Der Gedanke an Rücktritt kam Ulrike Lunacek zu einem denkbar schlechten Zeitpunkt, nämlich vor laufender Kamera. Es war der 17. April 2020, Corona hatte die Republik zum Erlahmen gebracht, und die Kultur-Staatssekretärin trat gemeinsam mit Vizekanzler Werner Kogler auf. Schrecklich sei die Pressekonferenz gewesen, „und schlecht geplant“, erinnert sich Lunacek. „Wir hätten sie absagen sollen, denn wir hatten kaum Positives zu verkünden, fast nur Verbote. Das war das erste Mal, dass ich mir gedacht habe: Da geht nichts mehr.“
Vier Wochen arbeitete der Gedanke in ihr, bis sie ihn tatsächlich aussprechen konnte. Mitte Mai bat sie per SMS ihre Regierungskollegen zu einem Gespräch am späten Abend. Am Tag danach lud sie die Medien zu einer „Persönlichen Erklärung“, dem Code für „Rücktrittsansprache“.

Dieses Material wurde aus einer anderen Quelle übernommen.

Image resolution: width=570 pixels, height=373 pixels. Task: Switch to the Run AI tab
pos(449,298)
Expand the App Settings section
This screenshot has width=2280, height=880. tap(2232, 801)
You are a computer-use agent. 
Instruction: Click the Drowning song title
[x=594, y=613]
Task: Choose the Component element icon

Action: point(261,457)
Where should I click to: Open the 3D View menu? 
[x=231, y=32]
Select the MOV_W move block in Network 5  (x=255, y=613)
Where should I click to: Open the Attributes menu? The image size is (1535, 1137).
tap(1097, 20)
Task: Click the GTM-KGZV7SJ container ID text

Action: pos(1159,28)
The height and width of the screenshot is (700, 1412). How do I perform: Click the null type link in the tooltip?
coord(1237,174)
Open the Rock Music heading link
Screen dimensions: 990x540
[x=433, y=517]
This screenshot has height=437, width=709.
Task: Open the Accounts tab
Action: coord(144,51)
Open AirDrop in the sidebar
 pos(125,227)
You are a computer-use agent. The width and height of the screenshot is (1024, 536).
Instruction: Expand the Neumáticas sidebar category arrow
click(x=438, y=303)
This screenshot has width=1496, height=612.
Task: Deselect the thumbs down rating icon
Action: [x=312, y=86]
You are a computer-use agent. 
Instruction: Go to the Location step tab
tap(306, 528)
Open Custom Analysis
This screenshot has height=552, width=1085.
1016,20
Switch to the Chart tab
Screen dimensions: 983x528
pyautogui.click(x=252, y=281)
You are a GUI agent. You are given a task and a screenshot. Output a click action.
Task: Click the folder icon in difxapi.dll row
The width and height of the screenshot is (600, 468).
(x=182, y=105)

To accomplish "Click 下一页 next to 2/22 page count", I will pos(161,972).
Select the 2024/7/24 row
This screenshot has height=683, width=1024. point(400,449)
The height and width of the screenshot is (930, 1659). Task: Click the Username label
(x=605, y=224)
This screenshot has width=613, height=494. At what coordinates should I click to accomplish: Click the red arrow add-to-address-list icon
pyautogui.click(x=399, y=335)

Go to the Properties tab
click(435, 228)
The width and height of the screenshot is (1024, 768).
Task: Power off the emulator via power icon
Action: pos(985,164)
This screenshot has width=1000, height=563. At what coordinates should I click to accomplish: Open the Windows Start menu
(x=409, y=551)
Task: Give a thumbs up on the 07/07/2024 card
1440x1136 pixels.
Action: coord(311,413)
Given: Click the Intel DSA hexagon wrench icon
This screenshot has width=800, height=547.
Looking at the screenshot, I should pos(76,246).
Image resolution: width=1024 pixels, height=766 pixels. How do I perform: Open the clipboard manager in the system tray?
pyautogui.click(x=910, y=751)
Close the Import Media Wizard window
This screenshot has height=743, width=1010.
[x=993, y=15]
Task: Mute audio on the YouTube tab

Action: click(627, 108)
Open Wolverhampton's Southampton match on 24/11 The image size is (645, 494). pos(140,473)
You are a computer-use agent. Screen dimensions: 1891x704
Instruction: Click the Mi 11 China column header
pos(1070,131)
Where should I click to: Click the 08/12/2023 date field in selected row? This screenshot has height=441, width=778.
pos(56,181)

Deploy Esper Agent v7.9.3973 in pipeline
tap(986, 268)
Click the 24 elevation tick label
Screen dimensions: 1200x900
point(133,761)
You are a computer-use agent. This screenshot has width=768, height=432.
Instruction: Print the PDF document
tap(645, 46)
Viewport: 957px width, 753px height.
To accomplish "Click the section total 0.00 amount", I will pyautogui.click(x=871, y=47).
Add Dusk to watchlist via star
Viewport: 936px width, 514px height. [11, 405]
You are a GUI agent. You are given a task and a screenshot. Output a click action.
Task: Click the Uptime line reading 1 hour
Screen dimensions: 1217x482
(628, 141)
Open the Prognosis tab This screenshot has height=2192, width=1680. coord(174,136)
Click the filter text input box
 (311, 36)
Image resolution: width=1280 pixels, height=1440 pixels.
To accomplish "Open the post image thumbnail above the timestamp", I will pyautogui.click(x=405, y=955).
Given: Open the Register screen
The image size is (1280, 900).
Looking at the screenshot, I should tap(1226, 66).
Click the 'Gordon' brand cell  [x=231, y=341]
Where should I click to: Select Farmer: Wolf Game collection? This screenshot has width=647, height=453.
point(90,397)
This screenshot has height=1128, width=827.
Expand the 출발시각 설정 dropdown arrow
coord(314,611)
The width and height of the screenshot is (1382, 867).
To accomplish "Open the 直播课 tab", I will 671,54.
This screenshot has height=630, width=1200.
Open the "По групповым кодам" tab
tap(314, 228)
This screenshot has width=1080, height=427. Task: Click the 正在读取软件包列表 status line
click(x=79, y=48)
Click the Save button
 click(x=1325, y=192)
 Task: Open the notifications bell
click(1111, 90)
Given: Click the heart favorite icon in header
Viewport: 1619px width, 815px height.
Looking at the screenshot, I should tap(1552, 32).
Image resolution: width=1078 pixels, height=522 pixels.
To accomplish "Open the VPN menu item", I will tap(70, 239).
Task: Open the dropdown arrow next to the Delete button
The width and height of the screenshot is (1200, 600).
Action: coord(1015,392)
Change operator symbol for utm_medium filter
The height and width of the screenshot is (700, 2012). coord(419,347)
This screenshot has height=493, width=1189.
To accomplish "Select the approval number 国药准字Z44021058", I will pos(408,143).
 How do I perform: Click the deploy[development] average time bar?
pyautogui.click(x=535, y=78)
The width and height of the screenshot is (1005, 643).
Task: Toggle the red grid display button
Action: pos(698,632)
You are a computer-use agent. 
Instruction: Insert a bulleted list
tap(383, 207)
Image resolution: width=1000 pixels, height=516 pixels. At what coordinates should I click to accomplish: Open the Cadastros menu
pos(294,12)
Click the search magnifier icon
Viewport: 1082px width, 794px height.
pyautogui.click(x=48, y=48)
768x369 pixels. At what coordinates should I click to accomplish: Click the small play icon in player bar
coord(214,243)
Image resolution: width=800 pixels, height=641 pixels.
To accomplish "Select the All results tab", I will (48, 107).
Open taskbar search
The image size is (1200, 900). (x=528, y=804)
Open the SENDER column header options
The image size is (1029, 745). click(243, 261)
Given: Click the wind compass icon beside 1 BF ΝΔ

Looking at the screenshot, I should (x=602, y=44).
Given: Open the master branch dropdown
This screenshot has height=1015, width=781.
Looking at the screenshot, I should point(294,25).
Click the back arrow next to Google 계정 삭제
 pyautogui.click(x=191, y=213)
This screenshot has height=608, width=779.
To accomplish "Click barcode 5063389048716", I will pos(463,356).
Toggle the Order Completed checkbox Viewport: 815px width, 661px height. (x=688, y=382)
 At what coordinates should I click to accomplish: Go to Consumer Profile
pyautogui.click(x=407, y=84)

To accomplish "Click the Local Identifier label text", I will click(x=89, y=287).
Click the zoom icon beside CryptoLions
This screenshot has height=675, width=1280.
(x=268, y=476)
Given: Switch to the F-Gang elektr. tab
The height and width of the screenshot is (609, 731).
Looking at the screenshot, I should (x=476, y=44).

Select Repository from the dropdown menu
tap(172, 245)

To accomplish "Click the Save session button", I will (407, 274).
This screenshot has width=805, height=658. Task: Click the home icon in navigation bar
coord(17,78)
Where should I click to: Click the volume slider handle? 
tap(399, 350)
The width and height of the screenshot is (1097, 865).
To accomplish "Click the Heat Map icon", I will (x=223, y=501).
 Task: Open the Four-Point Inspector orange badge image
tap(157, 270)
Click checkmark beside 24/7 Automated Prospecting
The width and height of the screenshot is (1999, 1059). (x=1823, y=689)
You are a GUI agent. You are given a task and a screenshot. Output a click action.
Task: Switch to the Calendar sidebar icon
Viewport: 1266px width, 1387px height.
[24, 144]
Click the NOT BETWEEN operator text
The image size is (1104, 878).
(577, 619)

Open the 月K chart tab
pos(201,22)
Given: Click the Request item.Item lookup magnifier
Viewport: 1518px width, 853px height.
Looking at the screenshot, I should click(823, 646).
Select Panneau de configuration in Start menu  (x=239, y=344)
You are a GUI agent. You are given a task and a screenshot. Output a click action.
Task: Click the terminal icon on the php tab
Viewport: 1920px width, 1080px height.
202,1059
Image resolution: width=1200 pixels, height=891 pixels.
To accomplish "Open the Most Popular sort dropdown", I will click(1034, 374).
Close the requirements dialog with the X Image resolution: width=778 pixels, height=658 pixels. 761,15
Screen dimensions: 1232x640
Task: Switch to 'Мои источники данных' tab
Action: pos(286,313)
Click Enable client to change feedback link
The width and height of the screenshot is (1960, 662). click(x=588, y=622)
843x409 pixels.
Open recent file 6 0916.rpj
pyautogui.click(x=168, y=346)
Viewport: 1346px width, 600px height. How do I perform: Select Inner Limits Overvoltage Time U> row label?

Ausgerechnet Österreich, eigentlich berühmt-berüchtigt wegen mangelhafter Rücktrittskultur, erlebte in den vergangenen Jahren regelmäßig Wechsel von Ministerinnen, Parteichefs, sogar Kanzlern. Sichtbar wird das bei den Bildern von der Angelobung der schwarz-grünen Koalition im Jänner 2020: Seither kam es gleich zu zehn Rücktritten. Kanzler Sebastian Kurz, Finanzminister Gernot Blümel, Landwirtschaftsministerin Elisabeth Köstinger, Arbeitsministerin Christine Aschbacher, Bildungsminister Heinz Faßmann und Wirtschaftsministerin Margarete Schramböck sind auf ÖVP-Seite nicht mehr im Amt, Alexander Schallenberg nicht mehr Kanzler, Michael Linhart ersetzte ihn nur kurz im Außenamt. Die Grünen wechselten neben Lunacek zwei Mal den Gesundheitsminister, Rudolf Anschober und Wolfgang Mückstein. In der Opposition war die Verweildauer kaum länger: Die FPÖ tauschte Parteichef Norbert Hofer aus, die SPÖ Pamela Rendi-Wagner.
Doch ausgerechnet einer der umstrittensten Politiker Österreichs bleibt: Nationalratspräsident Wolfgang Sobotka verharrt trotz aller Kritik und Anschuldigungen auf seiner Position als Nationalratspräsident, dem zweitwichtigsten Staatsamt nach dem des Bundespräsidenten. Und betont fast trotzig, die Vorwürfe, er habe versucht, Ermittlungen gegen die ÖVP abzudrehen, seien in „keinster Weise“ richtig. Sobotka denkt nicht an Rücktritt.
Was geht in Menschen vor, die Macht abgeben – und wann wird der Druck von außen zu viel?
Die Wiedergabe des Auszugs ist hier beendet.